WORK TASK: Output each record below exactly, and include all of them.

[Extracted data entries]
..........

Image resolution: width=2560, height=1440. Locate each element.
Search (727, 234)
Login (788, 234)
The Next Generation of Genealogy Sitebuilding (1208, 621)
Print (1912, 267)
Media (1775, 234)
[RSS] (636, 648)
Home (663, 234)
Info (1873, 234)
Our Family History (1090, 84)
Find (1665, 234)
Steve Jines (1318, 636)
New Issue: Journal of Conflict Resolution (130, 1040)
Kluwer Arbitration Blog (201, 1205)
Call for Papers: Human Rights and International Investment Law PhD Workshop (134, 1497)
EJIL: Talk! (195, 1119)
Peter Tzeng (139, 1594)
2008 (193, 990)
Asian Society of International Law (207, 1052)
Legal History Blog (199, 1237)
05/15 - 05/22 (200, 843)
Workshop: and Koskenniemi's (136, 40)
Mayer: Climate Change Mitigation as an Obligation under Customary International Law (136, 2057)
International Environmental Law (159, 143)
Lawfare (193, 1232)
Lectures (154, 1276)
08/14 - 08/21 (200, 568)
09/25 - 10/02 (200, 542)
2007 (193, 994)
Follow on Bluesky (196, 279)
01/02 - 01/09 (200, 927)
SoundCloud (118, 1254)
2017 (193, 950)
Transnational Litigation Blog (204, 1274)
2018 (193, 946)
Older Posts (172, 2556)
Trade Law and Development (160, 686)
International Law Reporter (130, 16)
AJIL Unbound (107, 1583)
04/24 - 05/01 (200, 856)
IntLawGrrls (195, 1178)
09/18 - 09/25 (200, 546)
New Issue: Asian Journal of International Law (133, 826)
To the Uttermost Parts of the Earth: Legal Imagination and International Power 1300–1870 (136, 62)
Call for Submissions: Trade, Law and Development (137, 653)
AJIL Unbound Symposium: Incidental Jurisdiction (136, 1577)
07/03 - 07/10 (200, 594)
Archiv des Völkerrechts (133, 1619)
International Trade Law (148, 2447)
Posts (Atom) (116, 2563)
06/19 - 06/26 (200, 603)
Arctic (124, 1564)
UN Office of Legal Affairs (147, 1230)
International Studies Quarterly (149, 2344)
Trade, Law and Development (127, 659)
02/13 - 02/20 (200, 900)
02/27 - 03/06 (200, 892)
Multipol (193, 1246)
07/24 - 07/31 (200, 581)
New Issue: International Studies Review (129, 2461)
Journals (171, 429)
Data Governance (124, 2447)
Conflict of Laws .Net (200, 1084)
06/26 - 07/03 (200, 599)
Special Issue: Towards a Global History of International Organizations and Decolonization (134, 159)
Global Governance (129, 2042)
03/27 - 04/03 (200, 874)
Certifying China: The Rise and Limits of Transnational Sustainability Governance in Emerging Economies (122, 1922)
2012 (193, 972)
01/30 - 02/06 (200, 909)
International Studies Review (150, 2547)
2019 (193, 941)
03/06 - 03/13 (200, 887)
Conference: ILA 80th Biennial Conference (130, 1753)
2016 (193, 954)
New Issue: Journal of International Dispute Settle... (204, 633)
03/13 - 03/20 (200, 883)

..........

TASK RESPONSE:
Image resolution: width=2560, height=1440. Locate each element.
Search (727, 234)
Login (788, 234)
The Next Generation of Genealogy Sitebuilding (1208, 621)
Print (1912, 267)
Media (1775, 234)
[RSS] (636, 648)
Home (663, 234)
Info (1873, 234)
Our Family History (1090, 84)
Find (1665, 234)
Steve Jines (1318, 636)
New Issue: Journal of Conflict Resolution (130, 1040)
Kluwer Arbitration Blog (201, 1205)
Call for Papers: Human Rights and International Investment Law PhD Workshop (134, 1497)
EJIL: Talk! (195, 1119)
Peter Tzeng (139, 1594)
2008 (193, 990)
Asian Society of International Law (207, 1052)
Legal History Blog (199, 1237)
05/15 - 05/22 (200, 843)
Workshop: and Koskenniemi's (136, 40)
Mayer: Climate Change Mitigation as an Obligation under Customary International Law (136, 2057)
International Environmental Law (159, 143)
Lawfare (193, 1232)
Lectures (154, 1276)
08/14 - 08/21 (200, 568)
09/25 - 10/02 (200, 542)
2007 (193, 994)
Follow on Bluesky (196, 279)
01/02 - 01/09 (200, 927)
SoundCloud (118, 1254)
2017 (193, 950)
Transnational Litigation Blog (204, 1274)
2018 (193, 946)
Older Posts (172, 2556)
Trade Law and Development (160, 686)
International Law Reporter (130, 16)
AJIL Unbound (107, 1583)
04/24 - 05/01 (200, 856)
IntLawGrrls (195, 1178)
09/18 - 09/25 (200, 546)
New Issue: Asian Journal of International Law (133, 826)
To the Uttermost Parts of the Earth: Legal Imagination and International Power 1300–1870 (136, 62)
Call for Submissions: Trade, Law and Development (137, 653)
AJIL Unbound Symposium: Incidental Jurisdiction (136, 1577)
07/03 - 07/10 (200, 594)
Archiv des Völkerrechts (133, 1619)
International Trade Law (148, 2447)
Posts (Atom) (116, 2563)
06/19 - 06/26 (200, 603)
Arctic (124, 1564)
UN Office of Legal Affairs (147, 1230)
International Studies Quarterly (149, 2344)
Trade, Law and Development (127, 659)
02/13 - 02/20 (200, 900)
02/27 - 03/06 (200, 892)
Multipol (193, 1246)
07/24 - 07/31 (200, 581)
New Issue: International Studies Review (129, 2461)
Journals (171, 429)
Data Governance (124, 2447)
Conflict of Laws .Net (200, 1084)
06/26 - 07/03 (200, 599)
Special Issue: Towards a Global History of International Organizations and Decolonization (134, 159)
Global Governance (129, 2042)
03/27 - 04/03 (200, 874)
Certifying China: The Rise and Limits of Transnational Sustainability Governance in Emerging Economies (122, 1922)
2012 (193, 972)
01/30 - 02/06 (200, 909)
International Studies Review (150, 2547)
2019 (193, 941)
03/06 - 03/13 (200, 887)
Conference: ILA 80th Biennial Conference (130, 1753)
2016 (193, 954)
New Issue: Journal of International Dispute Settle... (204, 633)
03/13 - 03/20 (200, 883)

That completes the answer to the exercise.